■ **ARTICLE**:
MachineLearningNotebooks/how-to-use-azureml/machine-learning-pipelines/intro-to-pipelines/aml-pipelines-with-notebook-runner-step.ipynb

{
  "cells": [
    {
      "cell_type": "markdown",
      "metadata": {},
      "source": [
        "Copyright (c) Microsoft Corporation. All rights reserved.  \n",
        "Licensed under the MIT License."
      ]
    },
    {
      "cell_type": "markdown",
      "metadata": {},
      "source": [
        "![Impressions](https://PixelServer20190423114238.azurewebsites.net/api/impressions/MachineLearningNotebooks/how-to-use-azureml/machine-learning-pipelines/intro-to-pipelines/aml-pipelines-getting-started.png)"
      ]
    },
    {
      "cell_type": "markdown",
      "metadata": {},
      "source": [
        "# Azure Machine Learning Pipeline with NotebookRunnerStep\n",
        "This notebook demonstrates the use of `NotebookRunnerStep`. It allows you to run a local notebook as a step in Azure Machine Learning Pipeline."
      ]
    },
    {
      "cell_type": "markdown",
      "metadata": {},
      "source": [
        "## Introduction\n",
        "In this example we showcase how you can run another notebook `notebook_runner/training_notebook.ipynb` as a step in Azure Machine Learning Pipeline.\n",
        "\n",
        "If you are using an Azure Machine Learning Notebook VM, you are all set. Otherwise, make sure you have executed the [configuration](https://aka.ms/pl-config) before running this notebook.\n",
        "\n",
        "In this notebook you will learn how to:\n",
        "1. Create an `Experiment` in an existing `Workspace`.\n",
        "2. Create or Attach existing AmlCompute to a workspace.\n",
        "3. Configure NotebookRun using `NotebokRunConfig`.\n",
        "5. Use NotebookRunnerStep.\n",
        "6. Run the notebook on `AmlCompute` as a pipeline step consuming the output of a python script step.\n",
        "\n",
        "Advantages of running your notebook as a step in pipeline:\n",
        "1. Run your notebook like a python script without converting into .py files, leveraging complete end to end experience of Azure Machine Learning Pipelines.\n",
        "2. Use pipeline intermediate data to and from the notebook along with other steps in pipeline.\n",
        "3. Parameterize your notebook with [Pipeline Parameters](./aml-pipelines-publish-and-run-using-rest-endpoint.ipynb).\n"
      ]
    },
    {
      "cell_type": "markdown",
      "metadata": {},
      "source": [
        "## Azure Machine Learning and Pipeline SDK-specific imports"

■ **REQUIRED WORK**:
Please tell whether each statement agrees with the notebook on Azure Machine Learning pipelines, answering yes or no and quoting the words that decide it.
1. `NotebookRunnerStep` lets you run a local notebook as a step in an Azure Machine Learning Pipeline.
2. Someone using an Azure Machine Learning Notebook VM still has to execute the configuration before running the notebook.
3. Running a notebook as a pipeline step requires converting it into .py files first.
Rely only on the notebook above and on nothing else.

■ **LISTED RECORDS**:
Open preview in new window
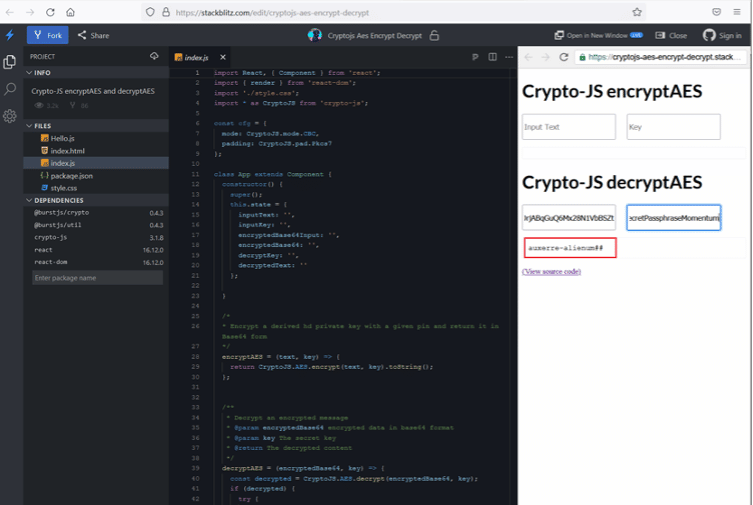Image resolution: width=753 pixels, height=505 pixels. click(x=604, y=35)
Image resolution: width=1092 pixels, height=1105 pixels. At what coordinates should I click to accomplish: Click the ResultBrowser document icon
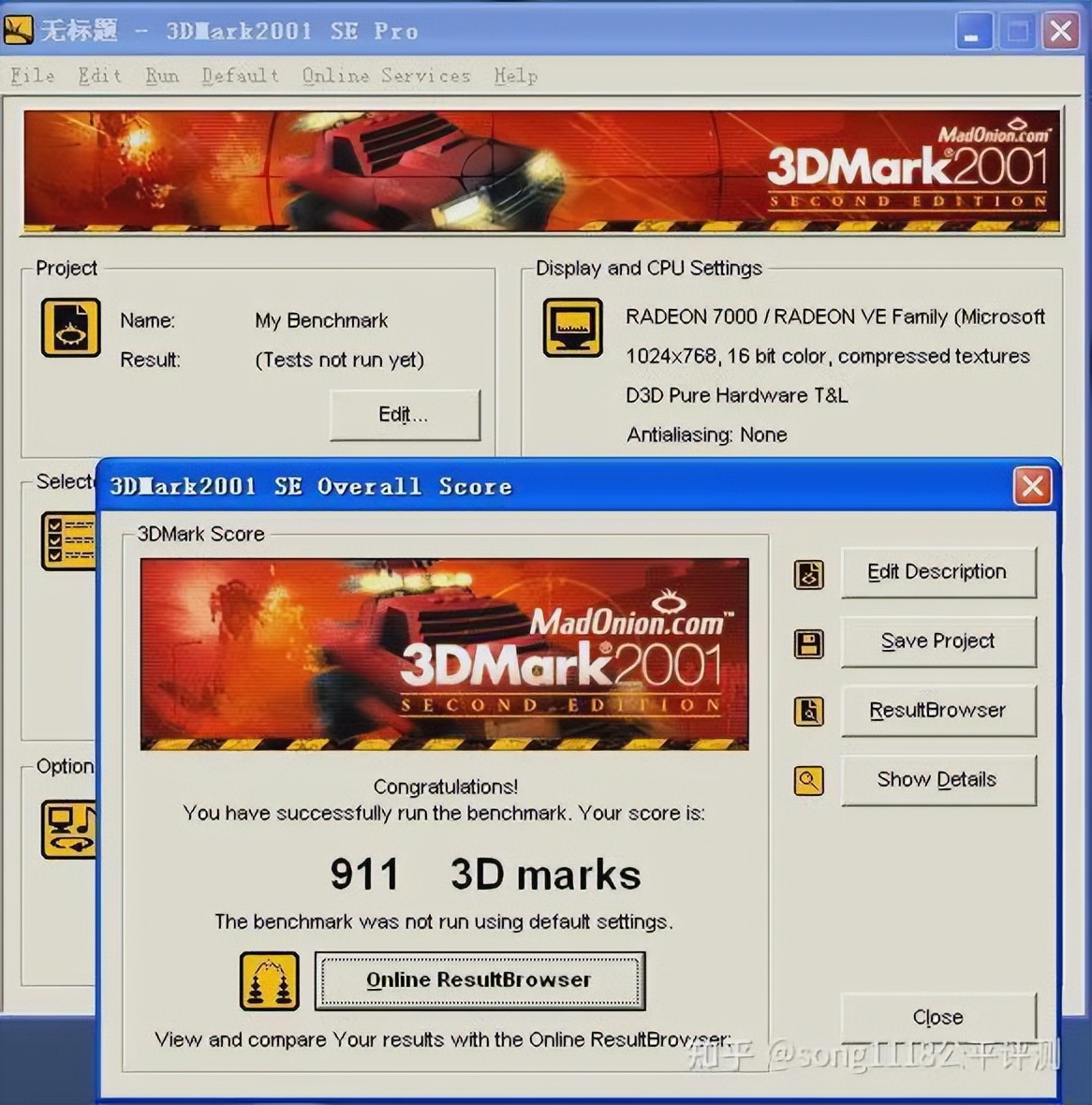pyautogui.click(x=807, y=712)
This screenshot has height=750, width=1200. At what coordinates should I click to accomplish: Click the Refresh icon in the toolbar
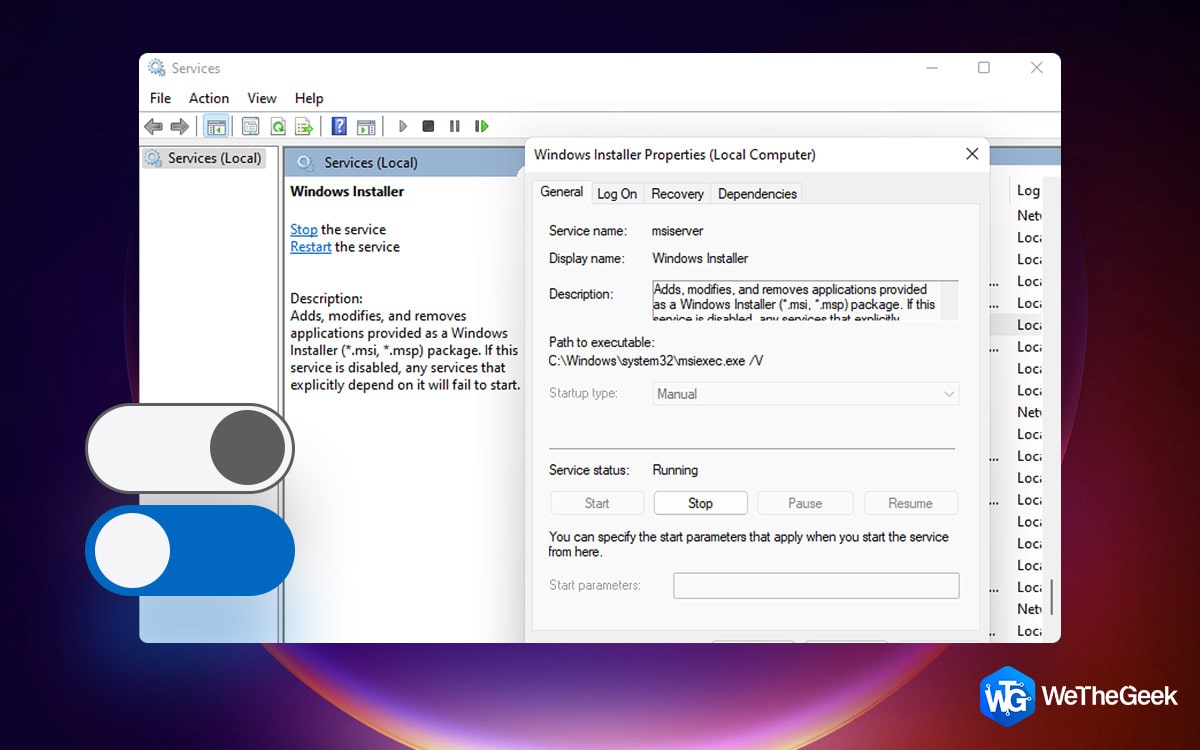coord(278,125)
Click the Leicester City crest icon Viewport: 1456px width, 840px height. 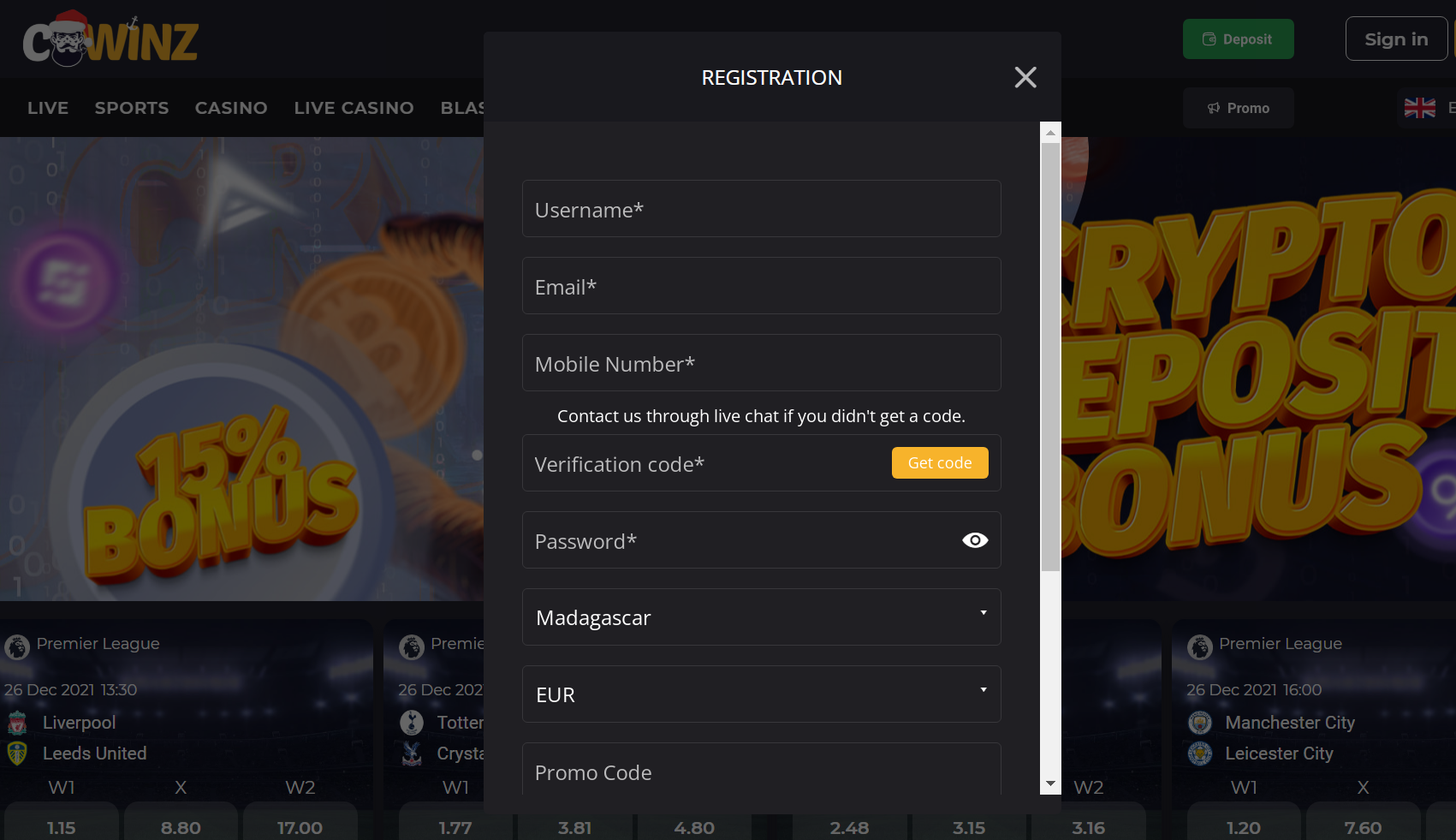pos(1200,754)
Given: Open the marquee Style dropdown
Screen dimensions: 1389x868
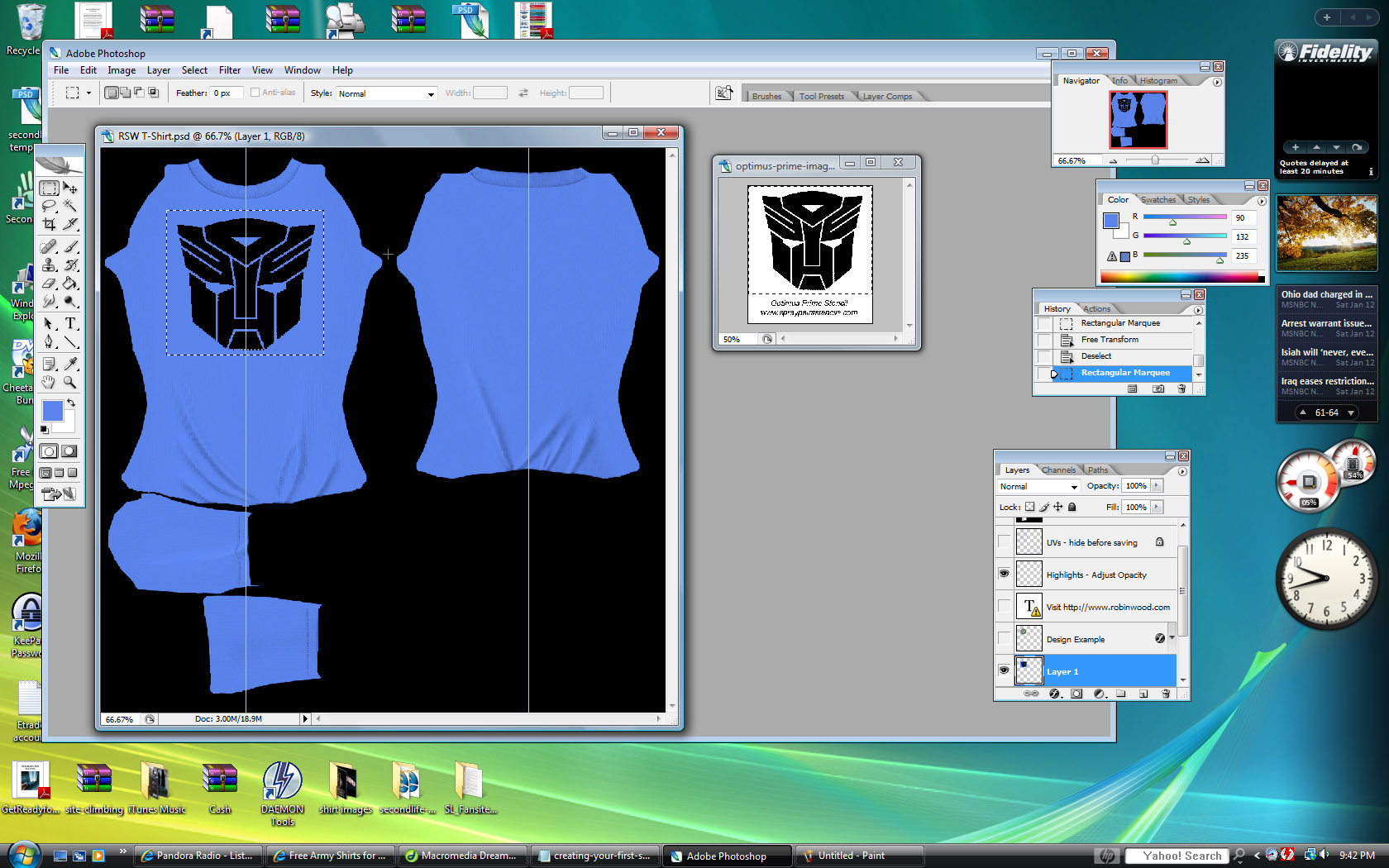Looking at the screenshot, I should coord(386,93).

■ **WRITTEN REPLY**:
1. Yes: "It allows you to run a local notebook as a step in Azure Machine Learning Pipeline."
2. No: "If you are using an Azure Machine Learning Notebook VM, you are all set."
3. No: "Run your notebook like a python script without converting into .py files"